Understanding What the FY 2027 Budget Process Means for Medicare


Key Takeaways

  • The FY 2027 budget process is underway, with the president submitting his proposal April 3 and committees beginning hearings the week of April 13. Senate leadership is expected to move a budget resolution the week of April 20 with reconciliation instructions.
  • Budget reconciliation allows Congress to advance spending and policy changes with a simple majority in the Senate, creating a viable path for targeted health policy reforms. Lawmakers are weighing whether to revisit health care provisions dropped from prior legislation, which could reshape Medicaid, Medicare and related programs.
  • Stakeholders should monitor upcoming budget resolutions and reconciliation developments for potential inclusion of health policy changes. Early engagement with congressional committees may help shape priorities and prepare for potential shifts.

The President submitted his FY 2027 budget proposals to Congress on April 3, allowing committees to proceed with the next step of the annual appropriations process. Relevant Congressional committees are scheduled to hold initial budget justification hearings the week of April 13 with Cabinet secretaries and federal department directors.

Senate Budget Committee Chairman Lindsey Graham [R-SC] has already announced his intention to move an FY 2027 budget resolution the week of April 20. The resolution would contain reconciliation instructions for several committees to report domestic spending reductions, a defense supplemental and possibly add elements of the SAVE Act affecting voter eligibility.

By law and Senate rules, budget resolutions are subject to 50 hours of debate on the floor. Resolutions contain reconciliation instructions to designated committees to report or draft legislation to the Budget Committee that meets required spending reductions or increases outlined in the budget resolution. Reconciliation bills are debated on the floor for up to 20 hours. Both the budget resolution and the reconciliation bill can be passed with a simple 51-vote majority in the Senate.

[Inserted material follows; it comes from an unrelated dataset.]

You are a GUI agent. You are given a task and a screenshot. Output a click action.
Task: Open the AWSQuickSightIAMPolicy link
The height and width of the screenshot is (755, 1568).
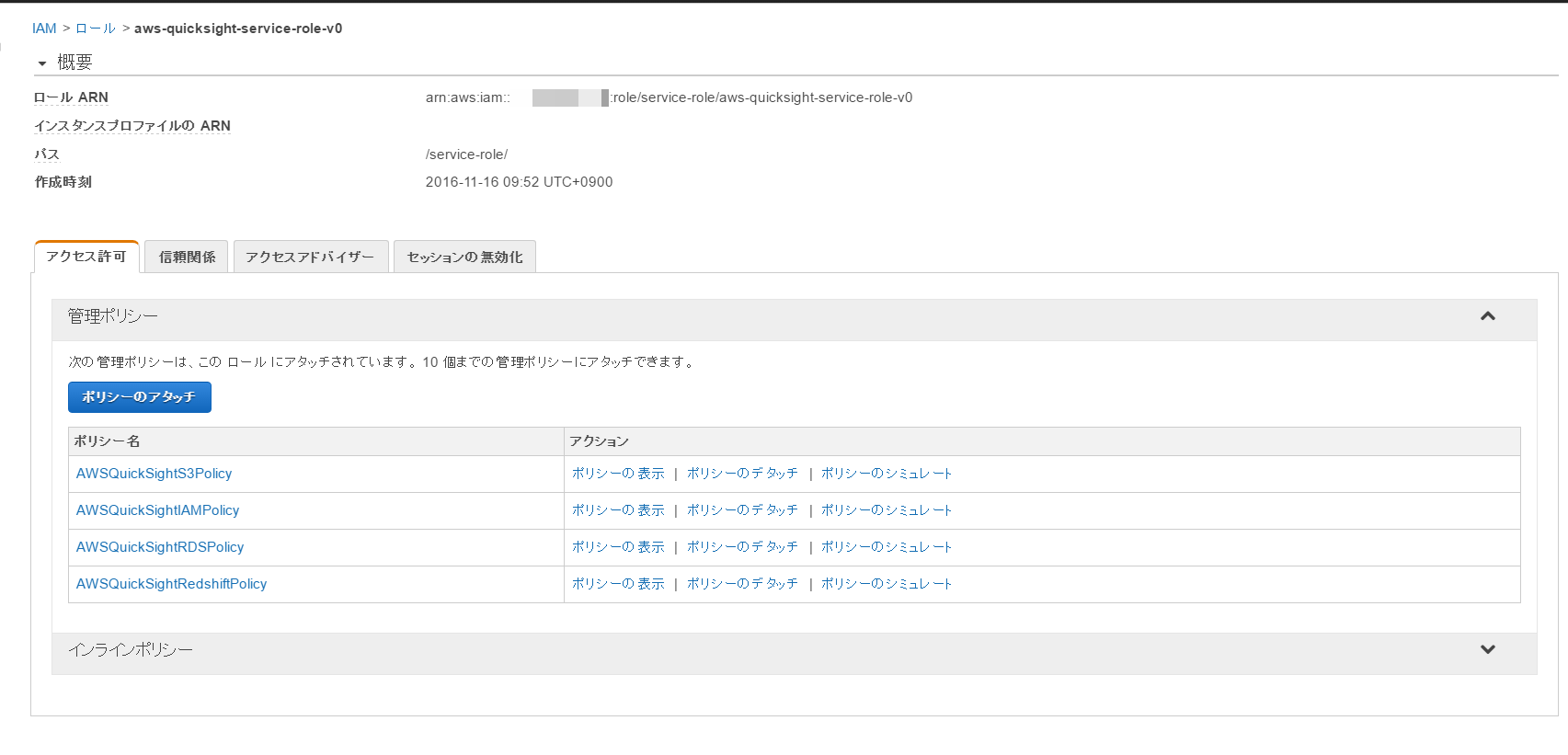coord(157,510)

Though it appears the current reconciliation effort will narrowly focus on ICE and Customs and Border Patrol funding, the question remains which health care spending reductions could be included in a so-called 3.0 future reconciliation bill. A starting point may be health care provisions that were dropped from last year’s reconciliation bill, the One Big Beautiful Bill Act [P. L. 119-21]. These include:

  • Medicaid penalties: Initial proposals to penalize states for providing health care to undocumented immigrants were not fully implemented, with some provisions failing to make the final cut.
  • Specific administrative changes: Certain tighter, initial House-proposed restrictions on Medicaid eligibility verification for specific, targeted populations.
  • HSA (health savings accounts) and HRA (health reimbursement arrangements) expansions:
    • Gym memberships: A proposal to allow HSA funds to be used for gym and fitness memberships.
    • Expanded eligibility: Provisions to allow Medicare recipients and those with worksite health services to contribute to HSAs.
    • CHOICE arrangements: The Senate removed a House-passed provision that would have codified and renamed Individual Coverage Health Reimbursement Arrangements (ICHRAs) as “CHOICE” arrangements.
  • Gender-affirming care bans: A proposed prohibition on federal Medicaid and CHIP funding for gender-transition procedures for both minors and adults.
  • Pharmacy and PBM reforms: Measures intended to modernize Pharmacy Benefit Manager (PBM) accountability and prevent “spread pricing” in Medicaid.
  • Medicare physician payment reform: The final law omitted a permanent, inflation-adjusted fix for physician payments, opting instead for a temporary 2.5% increase for 2026.
  • Tanning tax repeal: An initial House proposal to repeal the Affordable Care Act’s 10% tax on indoor tanning services.
  • DSH payment delay: A proposed delay of Medicaid Disproportionate Share Hospital (DSH) payment reductions was removed, meaning these cuts would proceed as scheduled in FY 2026.
  • Reproductive service restrictions: While some restrictions were included, certain proposed prohibitions on funding for specific family planning services were left out.

House Budget Committee Chairman Jodey Arrington, [R-TX] also intends to move a budget resolution but has not announced a date. However, he previously commented that the House has a window of roughly 60 days to move a bill before calendar challenges complicate the bill’s progress. President Trump has additionally requested that Congress send him a reconciliation bill by June 1 to fund ICE and Customs and Border Patrol.